*About this task*. With the pictures excluded, output only the lines from the one containing "Given: Expand the Unternehmen sidebar submenu" through the last line of the entries, unchanged.
[Material provided Boundary: Start]
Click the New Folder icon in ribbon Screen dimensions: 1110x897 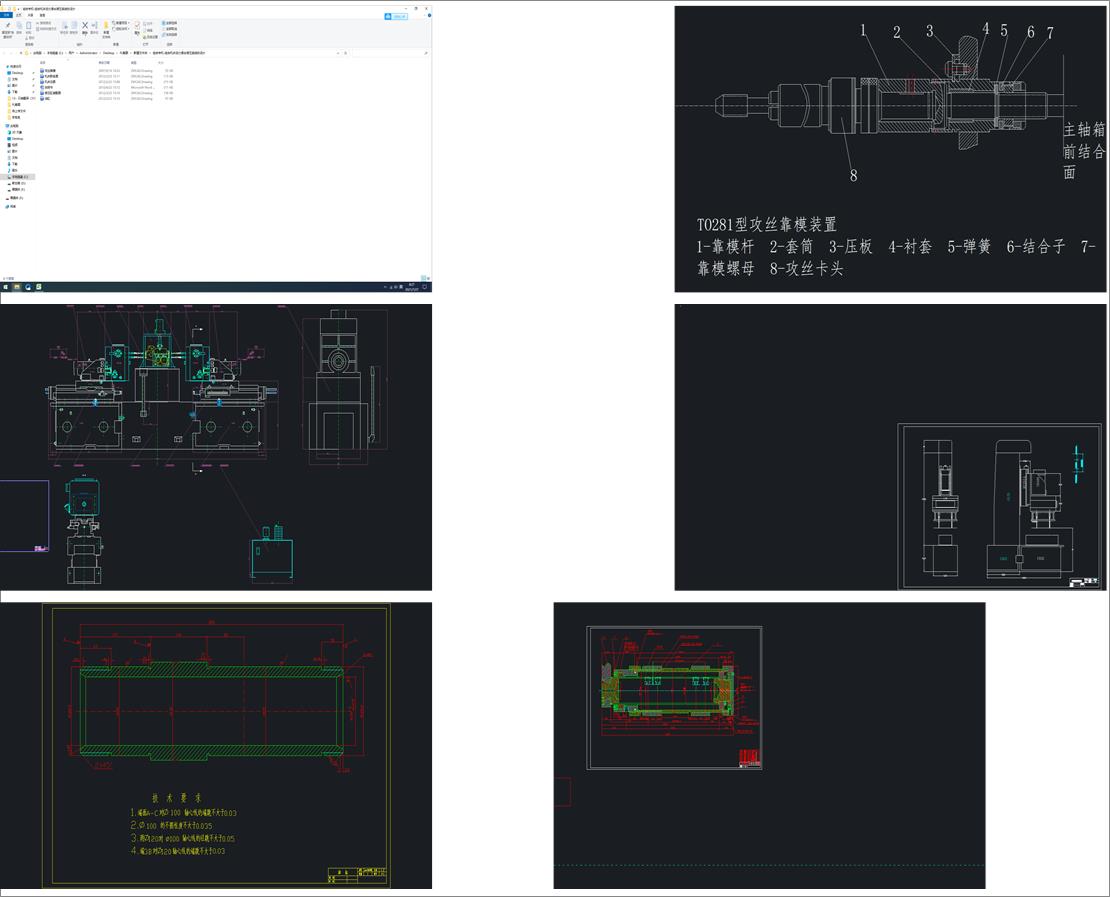pyautogui.click(x=106, y=26)
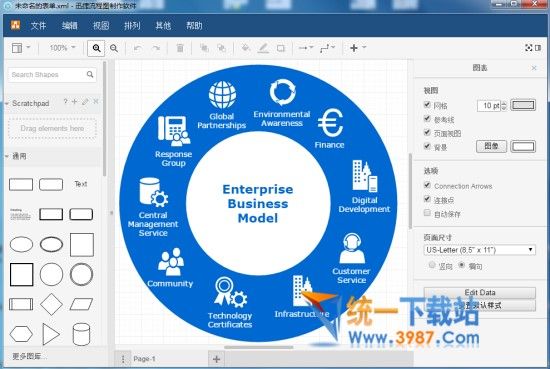Uncheck the 网格 grid checkbox
The height and width of the screenshot is (369, 550).
coord(427,105)
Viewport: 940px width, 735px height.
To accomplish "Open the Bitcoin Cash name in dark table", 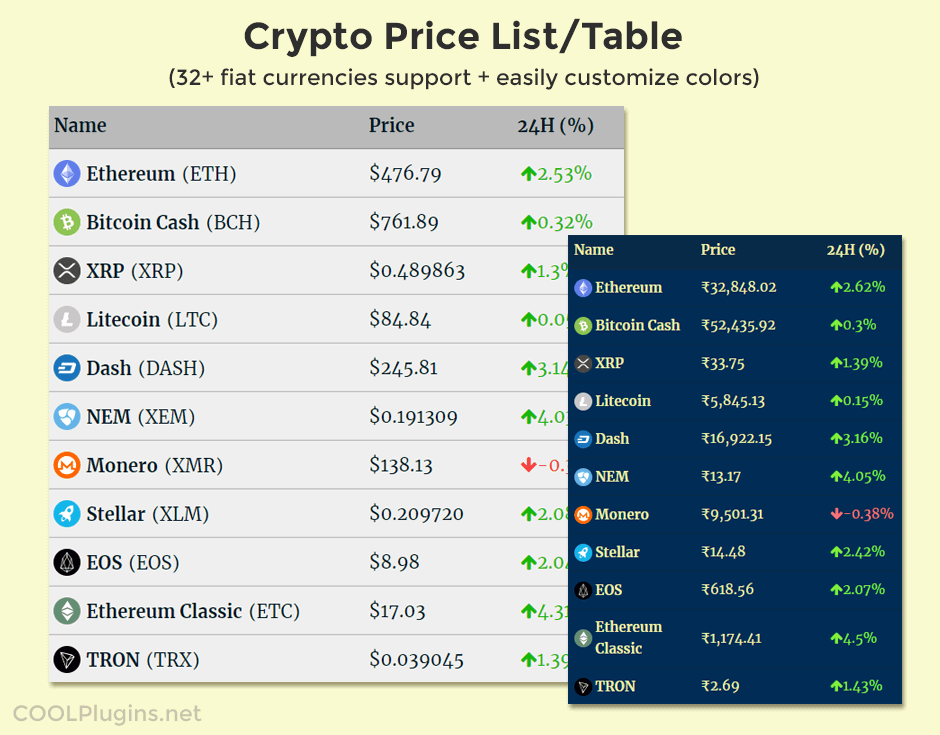I will click(637, 325).
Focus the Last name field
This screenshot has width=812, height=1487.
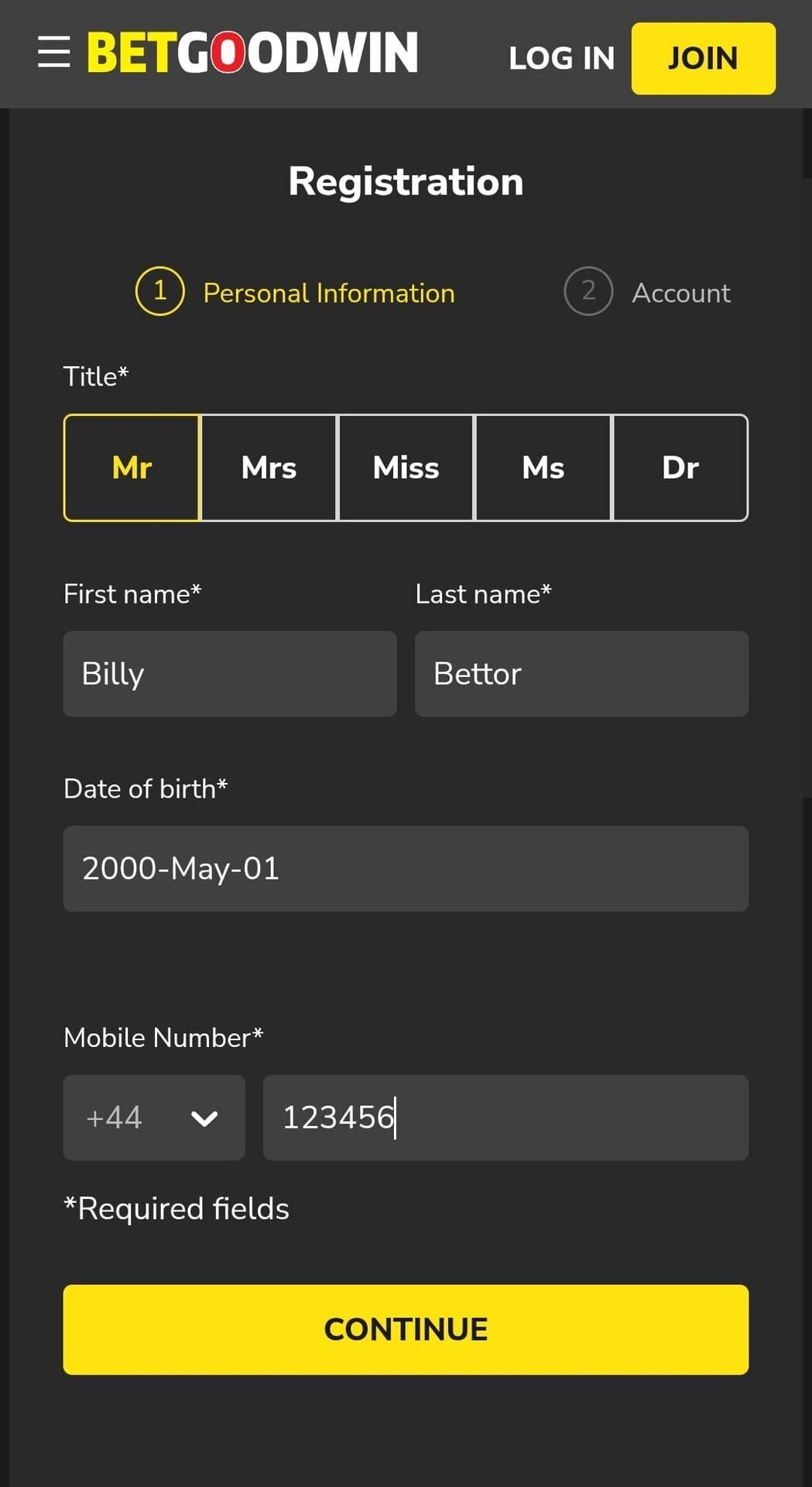point(581,674)
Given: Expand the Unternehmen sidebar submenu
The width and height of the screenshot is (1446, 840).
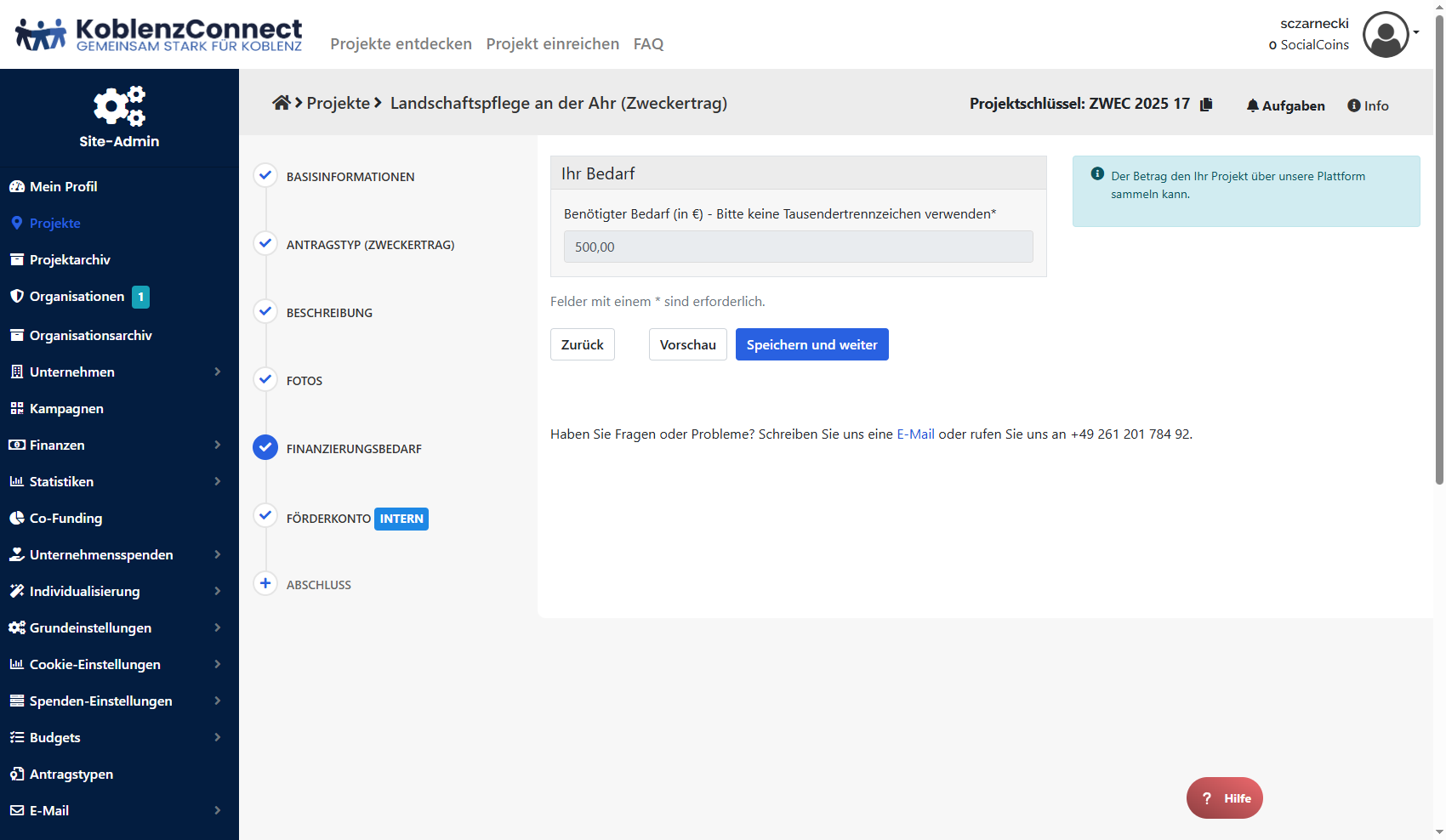Looking at the screenshot, I should (x=217, y=372).
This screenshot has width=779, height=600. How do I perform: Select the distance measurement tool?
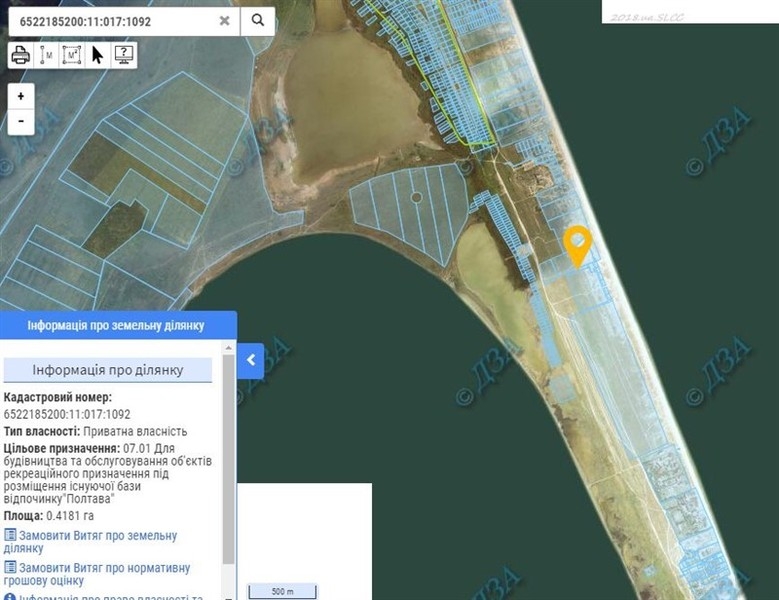point(46,55)
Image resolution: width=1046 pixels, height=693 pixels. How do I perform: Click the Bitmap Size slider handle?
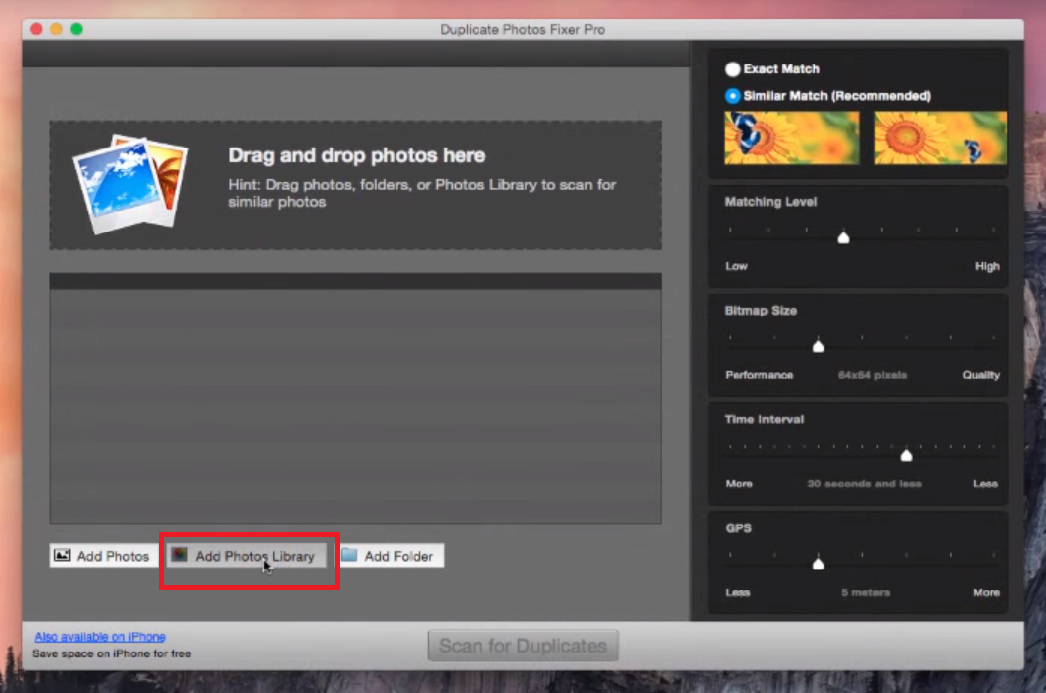click(819, 345)
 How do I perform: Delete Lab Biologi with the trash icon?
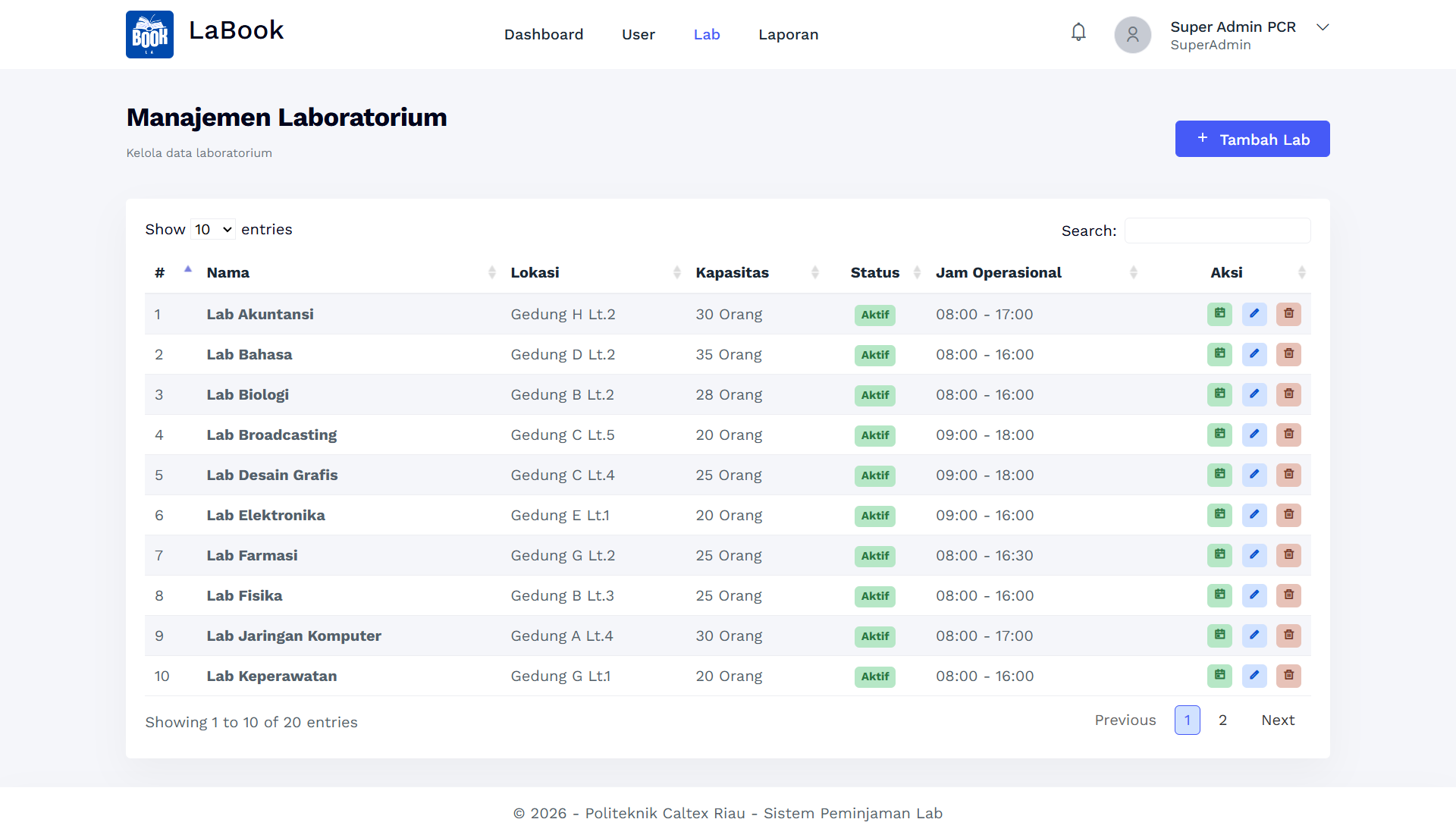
[Material provided Boundary: End]
*Written solution*.
Given: Expand the Unternehmen sidebar submenu
The width and height of the screenshot is (1446, 840).
Looking at the screenshot, I should (x=217, y=372).
This screenshot has width=779, height=600. How do I perform: Select the distance measurement tool?
point(46,55)
Image resolution: width=1046 pixels, height=693 pixels. How do I perform: Click the Bitmap Size slider handle?
click(819, 345)
 How do I perform: Delete Lab Biologi with the trash icon?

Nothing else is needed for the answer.